ISLAMABAD: Pakistan has pledged to rein in human rights abuses by security forces in the huge, resource-rich province of Balochistan as a first step towards starting talks to end a long-running insurgency waged by guerrillas seeking an independent homeland.
The new chief minister of the province bordering Afghanistan and Iran urged security forces, who deny wrongdoing, to end a campaign of enforced disappearances to support his hopes of kindling dialogue.
On Sunday, the day Abdul Malik took oath, five bullet-riddled bodies were found in the province. The discoveries were interpreted by many as a signal that security forces were intent on continuing what human rights groups have dubbed a systematic campaign of “kill-and-dump.”
“We have to create an environment in which we are in a position to invite insurgents for negotiations,” Malik told Reuters in Pakistan's capital, Islamabad. “Before I go to them, we have to take certain measures to prove that we want change.”
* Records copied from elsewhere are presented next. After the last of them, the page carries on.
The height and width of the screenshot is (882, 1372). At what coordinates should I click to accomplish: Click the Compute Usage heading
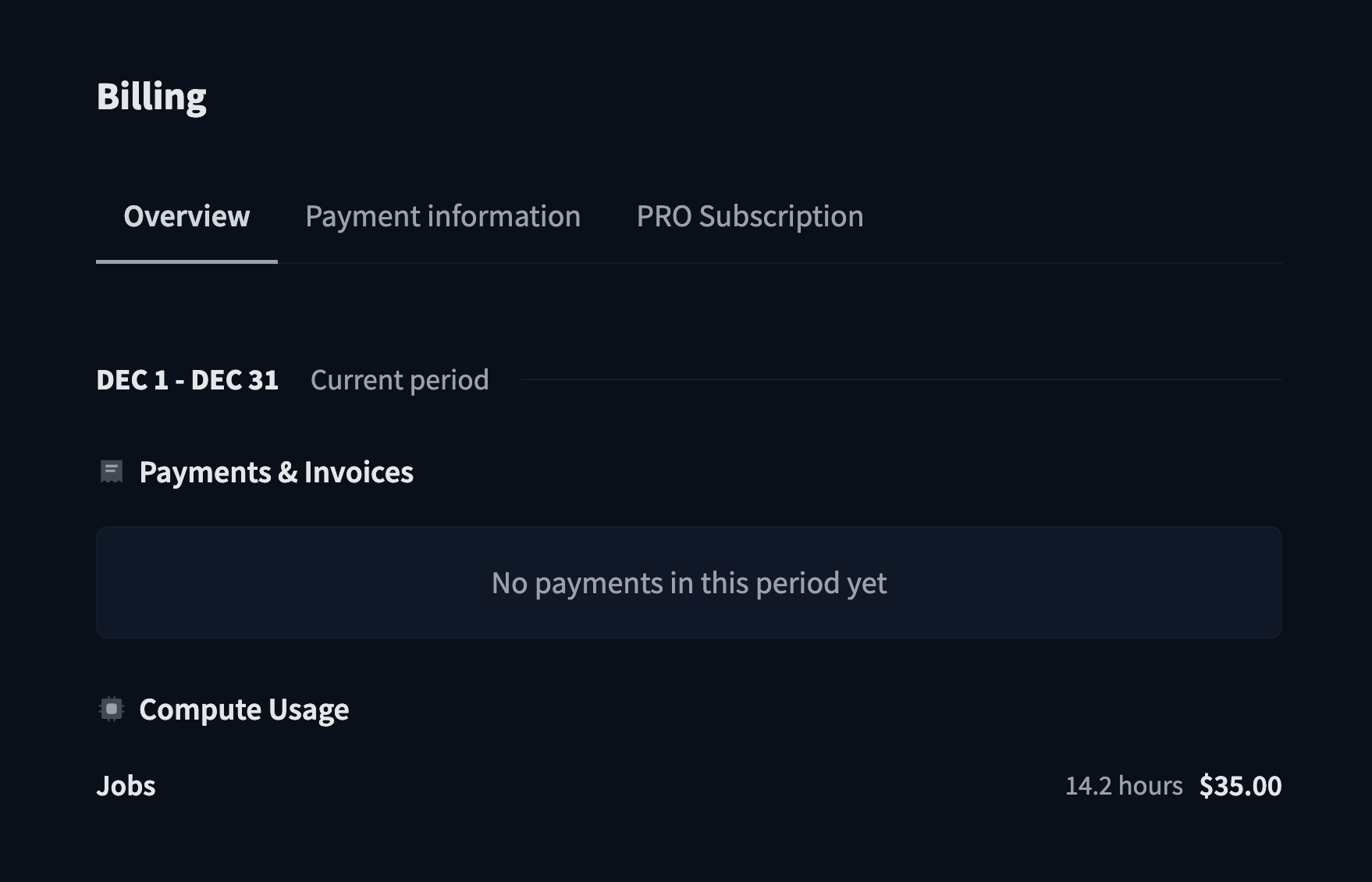(x=243, y=710)
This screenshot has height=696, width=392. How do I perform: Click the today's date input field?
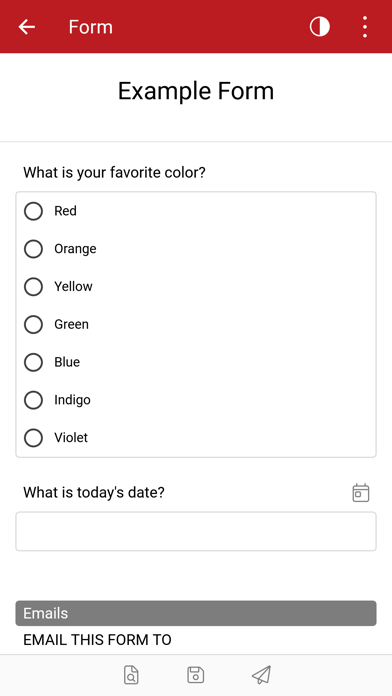click(x=196, y=531)

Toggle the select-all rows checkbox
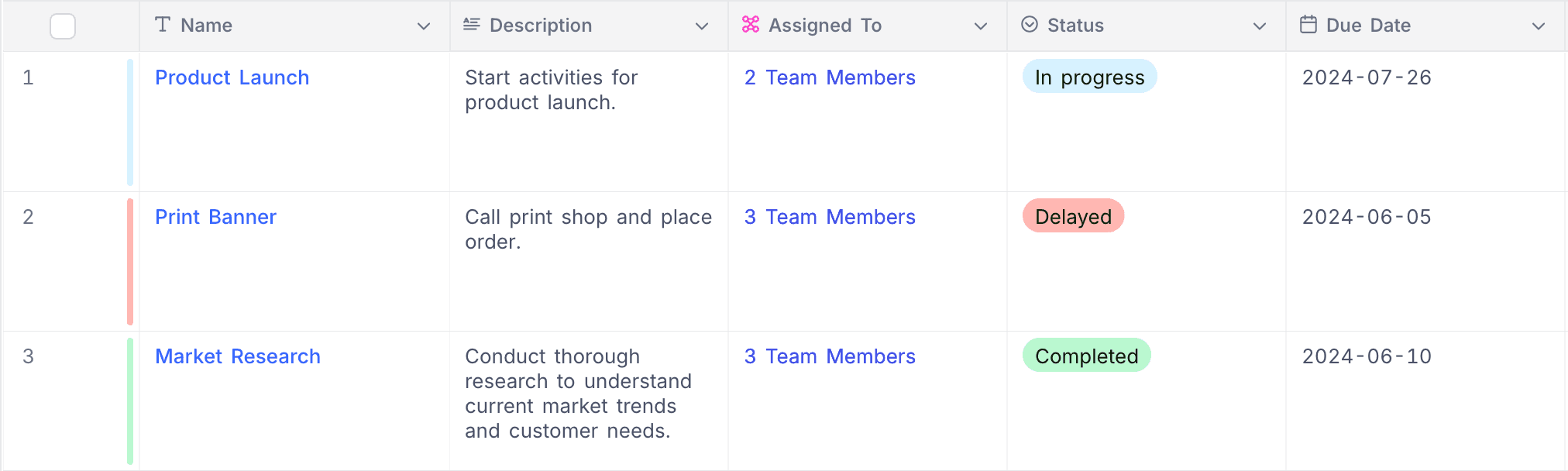coord(63,26)
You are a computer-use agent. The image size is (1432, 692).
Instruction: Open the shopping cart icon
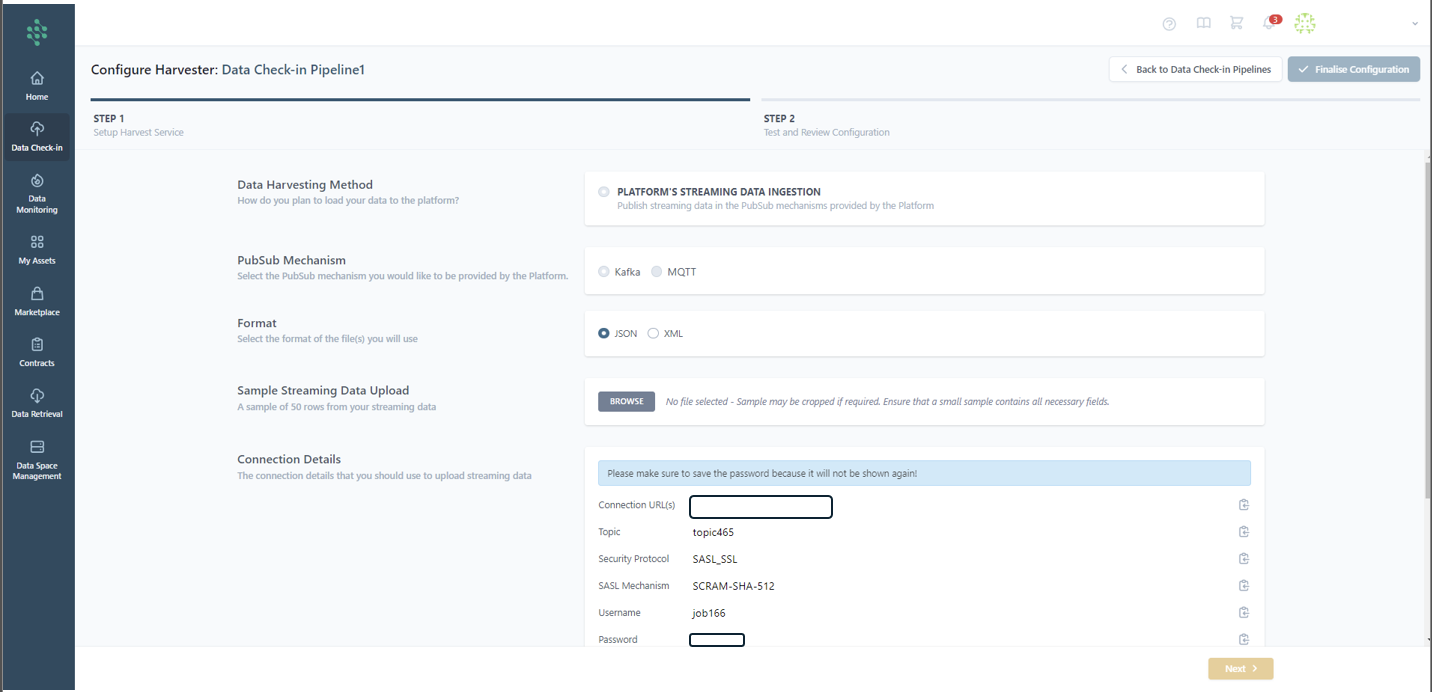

But many Baloch doubt he can deliver. A low turnout in many areas and widespread allegations of irregularities in the province during Pakistan's May 11 general elections underscored the depths of alienation from the state. The simmering conflicts between separatist fighters and security forces in Balochistan receive scant attention even within Pakistan, but they have implications for the rest of Pakistan and the region.
Endowed with rich but largely unexploited reserves of copper and gold, Balochistan also supplies much of the natural gas feeding Pakistan's lifeline textile industry in eastern Punjab province, and is home to a deepwater port at Gwadar. But the chronic instability in the province, which has experienced waves of revolt by Baloch nationalists since being incorporated into Pakistan in 1948, has served as a stubborn reminder of the broader fragility of the Pakistani state.
“I can’t do this alone”
A 40-year veteran of Baloch politics and an ex-senator, Malik is the first chief minister to emerge from the province's educated middle-class rather than the ranks of tribal overlords the army has traditionally co-opted to maintain control. Malik pledged to introduce “confidence-building measures” during the first 100 days of his government, including persuading the military to return missing persons believe to be held by security forces.
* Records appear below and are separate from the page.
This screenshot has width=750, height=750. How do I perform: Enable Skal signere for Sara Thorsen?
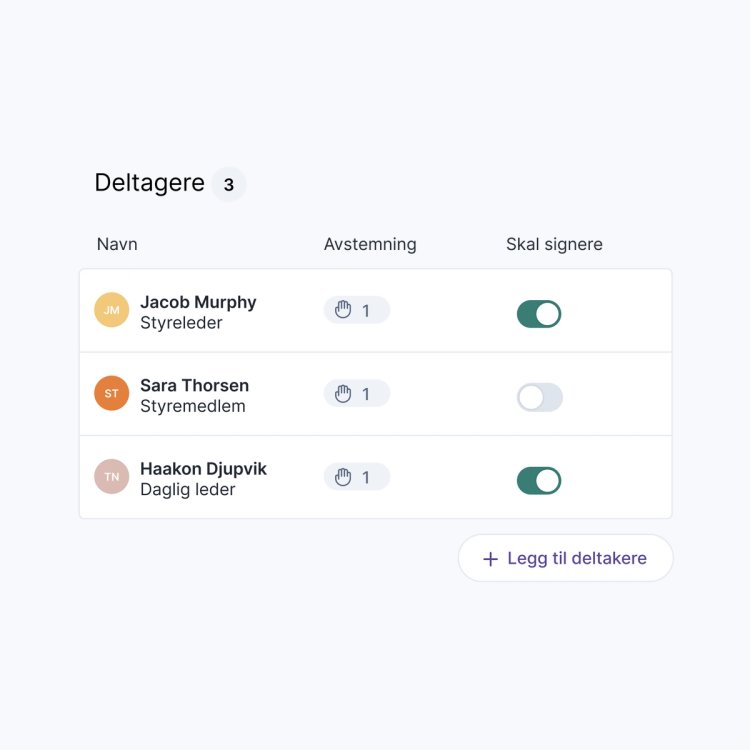539,397

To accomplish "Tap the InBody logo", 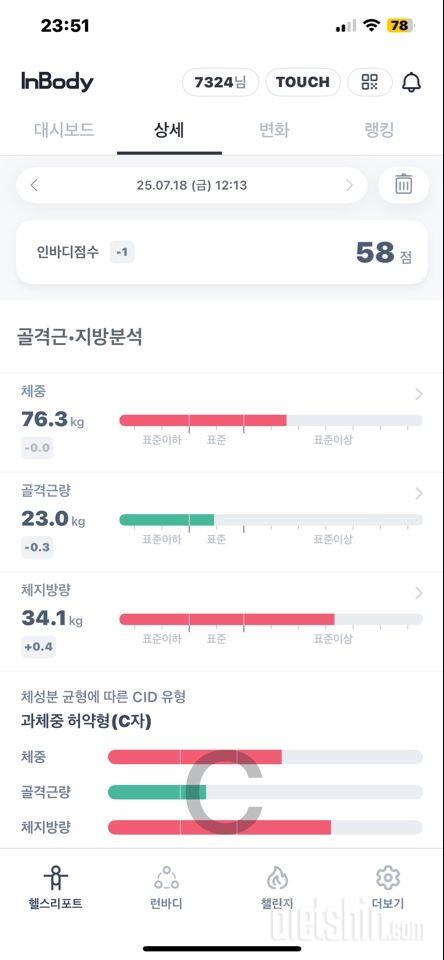I will (57, 82).
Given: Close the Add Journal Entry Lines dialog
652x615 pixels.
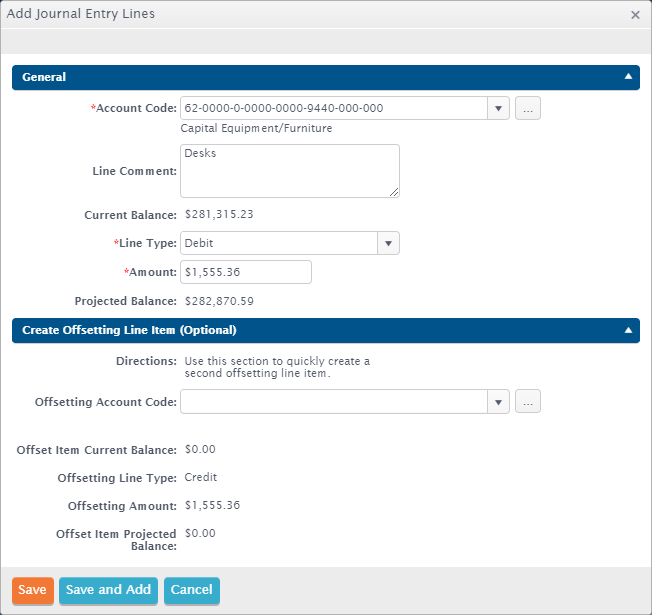Looking at the screenshot, I should coord(635,15).
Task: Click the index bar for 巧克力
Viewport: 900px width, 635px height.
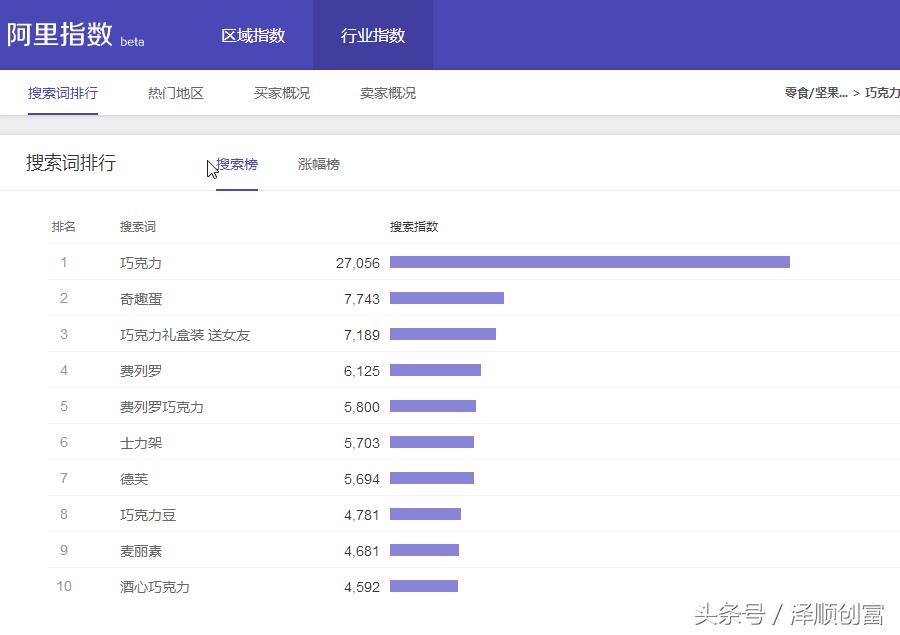Action: pyautogui.click(x=590, y=262)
The main separatist leaders Malik plans to approach for talks include Allah Nazar Baloch, the leader of the Balochistan Liberation Front, Brahamdagh Bugti, the Swiss-based chief of the Baloch Republican Party, and Harbiyar Marri, an exiled nationalist who leads the Balochistan Liberation Army.
But Malik is regarded as a traitor by many hardened separatists, who point out that he welcomed Imam Bheel, a Baloch businessmen designated by the US government as a major heroin trafficker, into his National Party at a public meeting in 2010.
Most believe there is little chance of change in Balochistan unless Prime Minister Nawaz Sharif, who has a long history of clashes with the powerful army, can become the first civilian leader to wrest control of Balochistan policy from the security establishment and curb human rights violations by security forces.
“I cannot do this alone,” Malik said. “We will all together, Nawaz Sharif and I, tell the security establishment that these things have to end.” Hundreds of bodies bearing gunshot wounds have been found across the province in recent years. The military denies committing abuses. Separatist fighters have also been accused of killing civilians and assassinating teachers.
In a measure of the depths of the divisions, separatist insurgents have killed several senior members of Malik's National Party and tried to kill him twice during the muted election campaigning in Balochistan.
“I may succeed, I may fail,” Malik said. “But this is the first time that Pakistan's public at large is thinking that, maybe, Balochistan might just be fixed.”